Beim Reiten haben meine Reitlehrer von Anfang an die FM-Anlage benutzt, was meistens auch sehr gut geklappt hat und auch neue Reitlehrer, oder wenn ich beispielsweise einen Lehrgang habe, sind immer sehr offen und freundlich. Auf Turnieren, bei denen die Aufgabe vorgelesen wird, bekommen die jeweiligen Leser immer das Gerät und auch dies ist zu 99% kein Problem.

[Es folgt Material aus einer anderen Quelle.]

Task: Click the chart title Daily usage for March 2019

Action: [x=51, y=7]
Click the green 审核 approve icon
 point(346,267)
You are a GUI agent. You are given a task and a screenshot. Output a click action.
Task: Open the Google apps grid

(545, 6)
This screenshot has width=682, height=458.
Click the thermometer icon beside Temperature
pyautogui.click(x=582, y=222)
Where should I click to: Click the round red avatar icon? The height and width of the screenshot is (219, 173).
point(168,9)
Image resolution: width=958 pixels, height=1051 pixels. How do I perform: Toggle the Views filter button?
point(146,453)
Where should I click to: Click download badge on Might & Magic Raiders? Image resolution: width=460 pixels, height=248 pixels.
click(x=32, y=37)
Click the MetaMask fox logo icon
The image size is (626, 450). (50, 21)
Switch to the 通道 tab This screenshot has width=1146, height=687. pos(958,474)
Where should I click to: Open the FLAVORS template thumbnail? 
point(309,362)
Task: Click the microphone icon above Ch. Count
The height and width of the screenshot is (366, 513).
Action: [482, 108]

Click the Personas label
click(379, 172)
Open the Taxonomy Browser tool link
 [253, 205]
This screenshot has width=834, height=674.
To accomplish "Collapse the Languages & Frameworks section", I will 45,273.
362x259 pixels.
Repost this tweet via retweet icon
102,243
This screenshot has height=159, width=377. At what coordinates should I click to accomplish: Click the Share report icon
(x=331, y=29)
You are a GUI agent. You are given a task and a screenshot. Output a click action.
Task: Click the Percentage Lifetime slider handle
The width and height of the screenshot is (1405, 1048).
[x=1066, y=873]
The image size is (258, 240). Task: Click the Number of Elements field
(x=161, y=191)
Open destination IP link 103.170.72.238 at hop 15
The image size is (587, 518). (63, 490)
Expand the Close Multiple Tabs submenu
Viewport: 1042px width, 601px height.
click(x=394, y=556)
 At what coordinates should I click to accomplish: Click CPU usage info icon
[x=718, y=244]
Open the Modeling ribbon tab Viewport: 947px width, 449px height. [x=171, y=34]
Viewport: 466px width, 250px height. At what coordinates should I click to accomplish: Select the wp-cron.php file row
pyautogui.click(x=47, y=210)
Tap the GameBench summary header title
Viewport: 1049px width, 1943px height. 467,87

Seit ich die CI‘s habe, muss ich beim Helmkauf wirklich darauf achten, dass der Helm zwar sitzt, aber dennoch nicht am Implantat drückt. Bisher hatte ich immer Glück und wir mussten noch nie einen Helm mit Sonderanfertigung kaufen. Wir achten beim Kauf immer darauf, dass der Helm an der Stelle der Spule weicher gepolstert oder ausgehöhlt und das Ohrstück groß ist, genauso auch beim Ski - und Motorradhelm.
Meine Hörschädigung beeinträchtigt mich im Leben kaum noch und auch beim Reiten treten zum Glück meist keine Probleme auf. Mittlerweile gebe ich sogar selbst Longeunterricht für kleine Kinder und werde im Sommer meinen Trainerschein C machen.
Es gibt immer Höhen und Tiefen im Leben, aber man darf nie aufgeben und muss immer weiterkämpfen, dann kann man alles erreichen, was man erreichen will!